If the last year has taught us anything, it’s that 2011 will see government departments moving outsourcing rapidly to the top of their list of priorities.
Indeed, we’ve already seen a number of private organisations bidding for public sector contracts to provide everything from street cleaners to back office bureaucrats, and it’s a trend that we’re set to see more of in the coming twelve months.
Nicholas Ridley, the former environment secretary in Margaret Thatcher’s cabinet, once said in his pamphlet “The Local Right” that the ‘ideal’ council was one that utilised practically nobody and meets just once a year to award contracts to private firms.
Produced in 1988, he claimed outsourcing would take politics out of the public service equation, making everything from education to refuse collection a simple transaction.
Although this might have been unthinkable as recently as a few years ago, many are starting to wake up to the fact that, for the public sector at least, it could be the reality.
According to analysis by the consultancy firm, Deloitte, local councils are spending around £42bn a year (40% of their total expenditure) on private sector firms. Deloitte also believes third-party suppliers will make up 44% of total public sector spend by 2014/15 and there are fears among unions the figure could end up even higher.
Suffolk county council have already explored ways to outsource the running of all libraries, youth clubs, highway services and children's centres to private firms. The expectation is that big, private contractors such as Capita, Serco and Sodexho will benefit as councils and quangos follow Suffolk's lead and outsource services in a bid to save money. But is this a dangerous move?
It’s true that there is a risk that we might see private companies becoming so powerful that they could be able to determine what services are provided and how much they charge. But this event might be one driven by the public sector looking to just outsource cheaply, at the cost of improved service, in order hit cost reduction targets over the next four years.

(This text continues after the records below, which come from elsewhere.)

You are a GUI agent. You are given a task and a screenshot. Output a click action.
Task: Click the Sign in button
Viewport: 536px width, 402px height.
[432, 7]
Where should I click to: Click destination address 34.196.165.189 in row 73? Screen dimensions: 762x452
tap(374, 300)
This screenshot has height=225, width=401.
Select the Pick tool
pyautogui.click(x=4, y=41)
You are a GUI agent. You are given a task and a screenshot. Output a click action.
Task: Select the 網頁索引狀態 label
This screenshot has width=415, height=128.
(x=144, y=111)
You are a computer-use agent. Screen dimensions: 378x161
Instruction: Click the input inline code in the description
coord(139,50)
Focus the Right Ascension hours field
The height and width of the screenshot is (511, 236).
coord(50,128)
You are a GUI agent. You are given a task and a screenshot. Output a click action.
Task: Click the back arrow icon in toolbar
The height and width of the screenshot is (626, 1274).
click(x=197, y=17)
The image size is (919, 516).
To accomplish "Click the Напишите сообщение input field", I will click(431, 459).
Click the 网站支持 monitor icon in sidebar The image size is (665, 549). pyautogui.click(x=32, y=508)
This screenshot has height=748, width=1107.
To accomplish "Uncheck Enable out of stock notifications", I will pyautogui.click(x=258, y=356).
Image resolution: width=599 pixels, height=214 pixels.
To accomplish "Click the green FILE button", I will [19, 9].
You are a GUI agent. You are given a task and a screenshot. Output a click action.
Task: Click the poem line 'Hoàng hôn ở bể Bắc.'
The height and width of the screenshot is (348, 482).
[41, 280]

Obviously, a project that is initiated on cost alone stands a much bigger chance of ending in failure. But, as we have seen, if the right due diligence is in place, it’s clear that outsourcing can achieve real results for the public sector.
To deliver both high levels of savings and protect our front line services, new ways of working across the public sector have to be developed, to ensure long term quality and cost savings. This could mean that the private sector may need to change the way it deals with these programmes and how the public sector views private sector bids.
Do we need to see the outsourcing industry stepping up to the mark, really working in partnership with government departments and local authorities in the coming months and years? If we all are really to drive efficiencies without sacrificing service - then the answer is yes!